California Courts of Appeal Opinions
The case above does mention that the litigant believed her dog or dogs could not be properly identified as “pitbull” since there is no actual breed of dog. In order to decide the case, we imagine the association’s rule would be examined, and the definition of the word pitbull would be determined. Since DNA testing for animals is not considered forensically 100% accurate, especially as to “pitbull” types, and in many cases, it is not even possible to do; therefore, the evidence on that issue may be non-obtainable.
In case some are not aware, there is no generic “pitbull” breed of dog. Pitbull may mean to refer to any number of alleged bully type dog, but each actual bully type has already been standardized over the course of history, and then plausibly expanded by creating new types, such as low slung bulldog types used mainly just for show. Research on the subject, especially with many books out there……………..is made more difficult by animal rights, who believe the dogs are “what you make them” or “how you raise them.”
It has been the mixing down of actual APBT dogs (resulting in curs) that often create animals which act unpredictably.
It appears in many cases that mixing APBT with larger guardian dogs tends to result in both bad temperament and unpredictability, but this is not a proven fact, just something that has been noted from having done rescue of animals, and in working with people who know breeding. Many dogs which are held responsible for killing people have unknown backgrounds but to some people, they may resemble the “pitbull” look because they have a blocky head, short fur, etc.

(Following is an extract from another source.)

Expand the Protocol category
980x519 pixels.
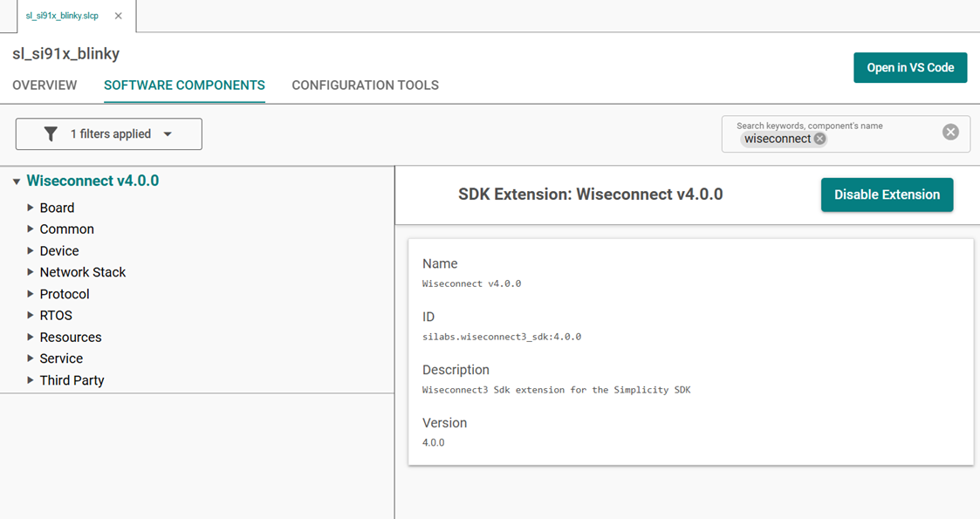pyautogui.click(x=65, y=294)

An actual purebred APBT which has been breed correctly for BREED standard– should be, and would be, a game dog, and therefore will be animal aggressive, quite predictably. It should NOT be human aggressive. This trait, of being animal aggressive historically, which was purposely bred for, is not considered a fault in the breed, but is an accepted trait inherent to the breed (to be animal aggressive..) On the other hand, dogs such as American Staffordshire Terriers (currently an AKC recognized breed) may not have this tendency; the AKC does not recognize APBTs.